» **Aim of the task**: Copy out the data that follows exactly, leaving out no line.

» **Source data**:

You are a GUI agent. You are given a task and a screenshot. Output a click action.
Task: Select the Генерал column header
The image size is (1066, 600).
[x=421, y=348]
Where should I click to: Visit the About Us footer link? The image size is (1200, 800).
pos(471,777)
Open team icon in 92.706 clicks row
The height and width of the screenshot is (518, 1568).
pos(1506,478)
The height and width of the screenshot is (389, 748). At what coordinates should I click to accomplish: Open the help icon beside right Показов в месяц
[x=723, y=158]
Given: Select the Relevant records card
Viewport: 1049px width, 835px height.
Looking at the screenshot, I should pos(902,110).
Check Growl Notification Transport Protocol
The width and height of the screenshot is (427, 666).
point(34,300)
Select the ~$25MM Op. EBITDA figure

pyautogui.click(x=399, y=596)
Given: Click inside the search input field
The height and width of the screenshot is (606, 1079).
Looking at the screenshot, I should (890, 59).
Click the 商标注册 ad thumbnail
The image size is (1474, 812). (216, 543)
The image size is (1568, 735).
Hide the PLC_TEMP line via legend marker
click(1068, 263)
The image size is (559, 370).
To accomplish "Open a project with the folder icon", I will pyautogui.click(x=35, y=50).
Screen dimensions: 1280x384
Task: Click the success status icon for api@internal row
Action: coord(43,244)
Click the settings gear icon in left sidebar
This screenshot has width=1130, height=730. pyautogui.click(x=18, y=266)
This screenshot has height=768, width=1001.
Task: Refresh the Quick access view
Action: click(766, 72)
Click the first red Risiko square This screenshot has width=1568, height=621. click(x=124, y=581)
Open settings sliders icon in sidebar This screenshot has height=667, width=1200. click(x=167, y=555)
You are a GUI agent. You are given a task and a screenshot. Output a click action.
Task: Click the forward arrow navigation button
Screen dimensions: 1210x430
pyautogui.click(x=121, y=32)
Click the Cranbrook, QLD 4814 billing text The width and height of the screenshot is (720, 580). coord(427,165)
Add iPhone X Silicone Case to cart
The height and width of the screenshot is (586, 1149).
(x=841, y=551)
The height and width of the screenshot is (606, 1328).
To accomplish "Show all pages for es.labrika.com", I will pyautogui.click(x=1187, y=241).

» **Answer to this exercise**:
You are a GUI agent. You are given a task and a screenshot. Output a click action.
Task: Select the Генерал column header
The image size is (1066, 600).
[x=421, y=348]
Where should I click to: Visit the About Us footer link? The image size is (1200, 800).
pos(471,777)
Open team icon in 92.706 clicks row
The height and width of the screenshot is (518, 1568).
pos(1506,478)
The height and width of the screenshot is (389, 748). At what coordinates should I click to accomplish: Open the help icon beside right Показов в месяц
[x=723, y=158]
Given: Select the Relevant records card
Viewport: 1049px width, 835px height.
Looking at the screenshot, I should pos(902,110).
Check Growl Notification Transport Protocol
The width and height of the screenshot is (427, 666).
point(34,300)
Select the ~$25MM Op. EBITDA figure

pyautogui.click(x=399, y=596)
Given: Click inside the search input field
The height and width of the screenshot is (606, 1079).
Looking at the screenshot, I should (890, 59).
Click the 商标注册 ad thumbnail
The image size is (1474, 812). (216, 543)
The image size is (1568, 735).
Hide the PLC_TEMP line via legend marker
click(1068, 263)
The image size is (559, 370).
To accomplish "Open a project with the folder icon", I will pyautogui.click(x=35, y=50).
Screen dimensions: 1280x384
Task: Click the success status icon for api@internal row
Action: coord(43,244)
Click the settings gear icon in left sidebar
This screenshot has width=1130, height=730. pyautogui.click(x=18, y=266)
This screenshot has height=768, width=1001.
Task: Refresh the Quick access view
Action: click(766, 72)
Click the first red Risiko square This screenshot has width=1568, height=621. click(x=124, y=581)
Open settings sliders icon in sidebar This screenshot has height=667, width=1200. click(x=167, y=555)
You are a GUI agent. You are given a task and a screenshot. Output a click action.
Task: Click the forward arrow navigation button
Screen dimensions: 1210x430
pyautogui.click(x=121, y=32)
Click the Cranbrook, QLD 4814 billing text The width and height of the screenshot is (720, 580). coord(427,165)
Add iPhone X Silicone Case to cart
The height and width of the screenshot is (586, 1149).
(x=841, y=551)
The height and width of the screenshot is (606, 1328).
To accomplish "Show all pages for es.labrika.com", I will pyautogui.click(x=1187, y=241).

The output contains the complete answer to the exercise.